▸ **TE LEZEN FRAGMENT**
────────────────

18 mei 2016

Veldonderzoek moet kennis Westerschelde verfijnen

Hoe goed kennen we de Westerschelde eigenlijk? Er wordt jaarlijks gemeten, geanalyseerd en gerapporteerd. En toch zijn we nog niet op de hoogte van alle details. Daar willen medewerkers van Rijkswaterstaat nu verandering in brengen - met nog meer veldbezoeken.

Baggerspecie afzetten langs plaatranden in de Westerschelde, maar dan op zo’n manier dat het meergeulenstelsel en het ecosysteem in stand gehouden worden: dat is flexibel storten. Daarvoor moeten keuzes worden gemaakt in deelgebieden binnen grote stortvakken in hoofd- en nevengeulen. De werkgroep Flexibel Storten binnen de kerngroep Onderzoek en Monitoring evalueert voortdurend de stand van zaken op de platen en in de geulen van de Westerschelde. Dat is belangrijk, want alleen zo weten we zeker of flexibel storten ook echt werkt.

Stappen en meten

Marco Schrijver, adviseur morfologie en waterveiligheid bij Rijkswaterstaat: “We gebruiken allerlei methodes om de platen en de geulen in de gaten te houden, zoals bodemmetingen en monstername. Met remote sensing volgen we de gebieden ook op via luchtbeelden. Ieder jaar worden de kwaliteitsparameters uit de vergunning getoetst. Verder is er ook het tweejaarlijkse voortgangsrapport. Toch merken we dat er hier en daar nog blinde vlekken in onze kennis zitten. Monitoring kan arbeidsintensief zijn: in het verleden hebben we vooral lokaal detailmetingen gedaan. Nu voegen we daar kwalitatieve onderzoeken over een groter gebied aan toe. Als je een gebied beloopt, kan je het immers op een heel andere manier observeren dan met gerichte metingen.”

En dus trokken de medewerkers hun waadpakken aan. Marco Schrijver: “Voor dit jaar zijn er vier veldverkenningen gepland. We trekken er telkens met een beperkt aantal mensen op uit, verdeeld over één à twee groepjes. Dan letten we vooral op morfologische parameters als waterbeweging en sediment, maar waar het zich aandient, noteren we ook de aanwezigheid van vogels en bodemdieren. Die gegevens worden samen met de gelopen routes vastgelegd op een veldcomputer. Daarnaast nemen we foto’s, die eenvoudig aan de meetpunten en de route kunnen worden gekoppeld.”

────────────────

▸ **INVOERGEGEVENS**
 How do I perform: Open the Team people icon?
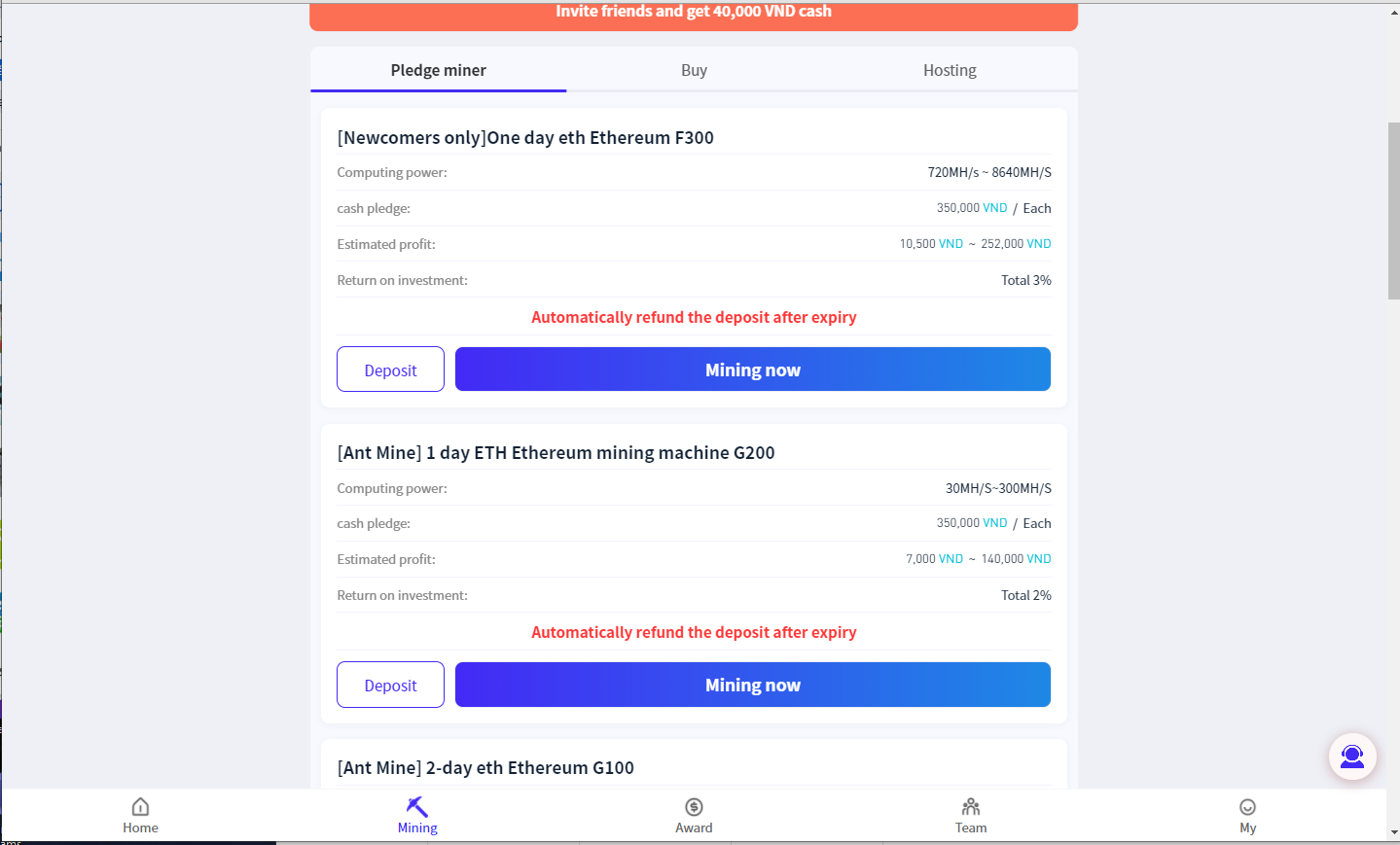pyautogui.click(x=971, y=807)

────────────────

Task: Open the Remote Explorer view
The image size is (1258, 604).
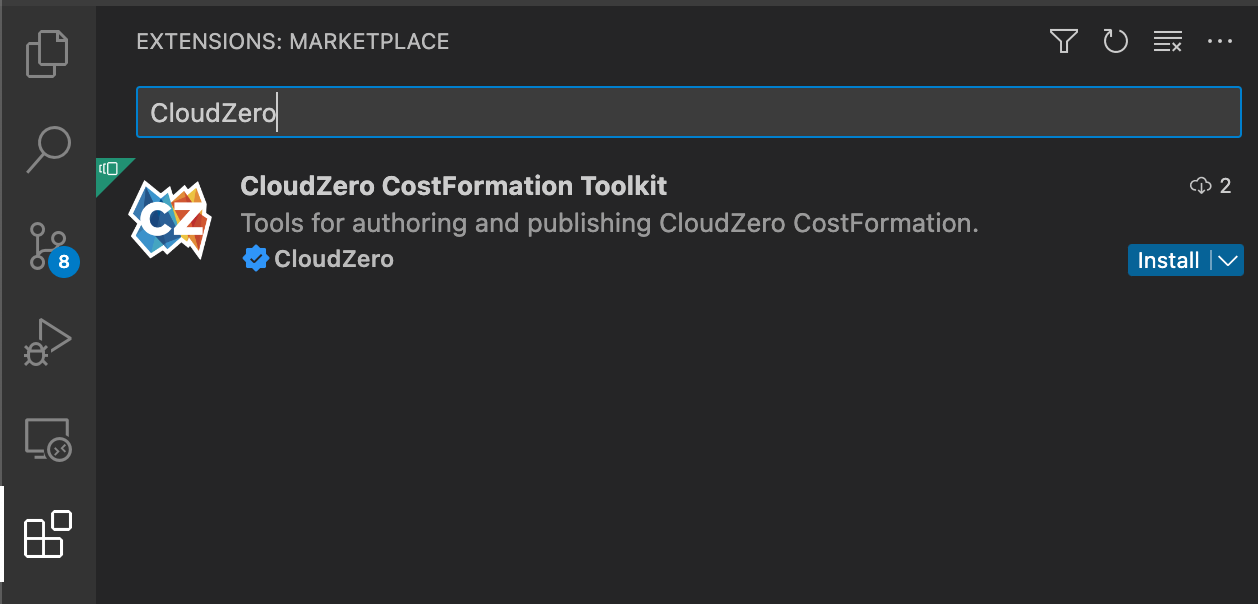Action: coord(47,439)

────────────────

▸ **VOLTOOI HET VOLGENDE**
(a) Verzamel alle regels uit de lijst waarin de tekenreeks "Open" voorkomt, waarbij hoofdletters en kleine letters van belang zijn.
(b) Zet het artikel over het veldonderzoek in de Westerschelde voort na de laatste zin.
De tekst en de lijst hebben niets met elkaar te maken.

▸ **ANTWOORDEN**
(a)
 How do I perform: Open the Team people icon?
Task: Open the Remote Explorer view

(b)
Platen

Ondertussen zijn er al twee veldverkenningen achter de rug. Marco Schrijver: “Op 8 april hebben we de Plaat van Valkenisse bezocht, en op 22 april de Plaat van Walsoorden. De laatste kennen we op bepaalde delen vrij goed, omdat er daar aan flexibel storten wordt gedaan. Maar de Plaat van Valkenisse is voor een groot deel onbekend terrein. Omdat het geheel van beide platen de laatste jaren erg aan het veranderen is, wilden we daar een kijkje gaan nemen.”

Het werd een indrukwekkende ervaring. “De Plaat van Valkenisse zelf is erg omvangrijk, en de Zimmermangeul, die er bovenlangs loopt, is aan het verondiepen”, vertelt Marco Schrijver. “We wilden dus vooral bekijken wat het effect is van die verandering op en rond de plaat. Op delen van die plaat is een grootschalige zandbeweging zichtbaar. Bovendien hadden we op de luchtfoto’s gezien dat er diverse vloedscharen ontstaan. Die hebben we bezocht om de ontwikkeling te bekijken en vast te stellen of er mogelijk een nieuwe geul kan ontstaan. Dat laatste lijkt niet het geval te zijn.”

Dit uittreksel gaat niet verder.